**Problem description:**
Can you reproduce the part of the entries that opens with the first line and closes with the line containing "point(24,258)", switching "header" to "heading" and leaving everything else untouched?
— BEGIN Material for this exercise —
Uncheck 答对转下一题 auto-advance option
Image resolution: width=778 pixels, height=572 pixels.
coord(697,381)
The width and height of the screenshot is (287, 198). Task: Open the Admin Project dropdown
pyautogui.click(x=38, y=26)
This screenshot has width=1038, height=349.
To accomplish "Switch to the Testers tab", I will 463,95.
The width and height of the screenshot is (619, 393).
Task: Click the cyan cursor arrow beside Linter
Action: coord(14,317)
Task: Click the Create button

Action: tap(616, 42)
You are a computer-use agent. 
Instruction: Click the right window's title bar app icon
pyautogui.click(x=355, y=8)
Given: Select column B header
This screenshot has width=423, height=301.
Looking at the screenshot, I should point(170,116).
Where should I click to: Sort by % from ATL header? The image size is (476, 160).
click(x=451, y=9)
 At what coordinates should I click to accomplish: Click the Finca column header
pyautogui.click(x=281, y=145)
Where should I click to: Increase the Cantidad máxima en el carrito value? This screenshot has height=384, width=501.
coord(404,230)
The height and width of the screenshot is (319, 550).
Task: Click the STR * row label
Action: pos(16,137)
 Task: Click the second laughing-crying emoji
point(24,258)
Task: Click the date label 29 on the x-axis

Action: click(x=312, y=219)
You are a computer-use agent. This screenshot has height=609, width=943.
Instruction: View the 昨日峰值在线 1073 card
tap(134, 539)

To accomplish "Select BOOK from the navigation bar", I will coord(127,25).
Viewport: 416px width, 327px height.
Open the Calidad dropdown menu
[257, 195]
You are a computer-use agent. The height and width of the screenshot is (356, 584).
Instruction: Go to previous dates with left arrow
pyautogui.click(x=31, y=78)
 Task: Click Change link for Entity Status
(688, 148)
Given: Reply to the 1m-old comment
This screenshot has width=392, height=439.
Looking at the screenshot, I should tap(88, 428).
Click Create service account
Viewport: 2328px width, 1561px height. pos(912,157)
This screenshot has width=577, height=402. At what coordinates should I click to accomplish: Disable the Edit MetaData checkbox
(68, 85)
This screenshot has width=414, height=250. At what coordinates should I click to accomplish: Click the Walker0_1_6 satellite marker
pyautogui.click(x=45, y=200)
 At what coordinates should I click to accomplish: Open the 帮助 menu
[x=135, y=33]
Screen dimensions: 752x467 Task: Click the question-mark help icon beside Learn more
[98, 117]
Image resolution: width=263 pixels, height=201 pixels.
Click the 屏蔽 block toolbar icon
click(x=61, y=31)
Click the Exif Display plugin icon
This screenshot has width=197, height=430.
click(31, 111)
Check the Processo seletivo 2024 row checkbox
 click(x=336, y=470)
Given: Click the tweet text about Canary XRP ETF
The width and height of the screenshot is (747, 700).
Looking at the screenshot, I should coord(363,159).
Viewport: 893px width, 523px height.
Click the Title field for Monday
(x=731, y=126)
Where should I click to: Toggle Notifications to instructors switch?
— END Material for this exercise —
**Reply:**
Uncheck 答对转下一题 auto-advance option
Image resolution: width=778 pixels, height=572 pixels.
coord(697,381)
The width and height of the screenshot is (287, 198). Task: Open the Admin Project dropdown
pyautogui.click(x=38, y=26)
This screenshot has width=1038, height=349.
To accomplish "Switch to the Testers tab", I will 463,95.
The width and height of the screenshot is (619, 393).
Task: Click the cyan cursor arrow beside Linter
Action: coord(14,317)
Task: Click the Create button

Action: tap(616, 42)
You are a computer-use agent. 
Instruction: Click the right window's title bar app icon
pyautogui.click(x=355, y=8)
Given: Select column B heading
This screenshot has width=423, height=301.
Looking at the screenshot, I should point(170,116).
Where should I click to: Sort by % from ATL heading? The image size is (476, 160).
click(x=451, y=9)
 At what coordinates should I click to accomplish: Click the Finca column heading
pyautogui.click(x=281, y=145)
Where should I click to: Increase the Cantidad máxima en el carrito value? This screenshot has height=384, width=501.
coord(404,230)
The height and width of the screenshot is (319, 550).
Task: Click the STR * row label
Action: pos(16,137)
 Task: Click the second laughing-crying emoji
point(24,258)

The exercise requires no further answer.